- _What needs to be done_
In the listing below, find the line holding "Task: Click inside the Search input field" and the line holding "The height and". Write out those two lines and all lines between, exactly, and nothing more.

====== Given data ======

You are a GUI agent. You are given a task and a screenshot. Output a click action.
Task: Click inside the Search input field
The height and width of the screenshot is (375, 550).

======
====== Given data ======

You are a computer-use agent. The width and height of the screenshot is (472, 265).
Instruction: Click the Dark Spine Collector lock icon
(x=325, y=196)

======

- _Reply to the task_
Task: Click inside the Search input field
The height and width of the screenshot is (375, 550).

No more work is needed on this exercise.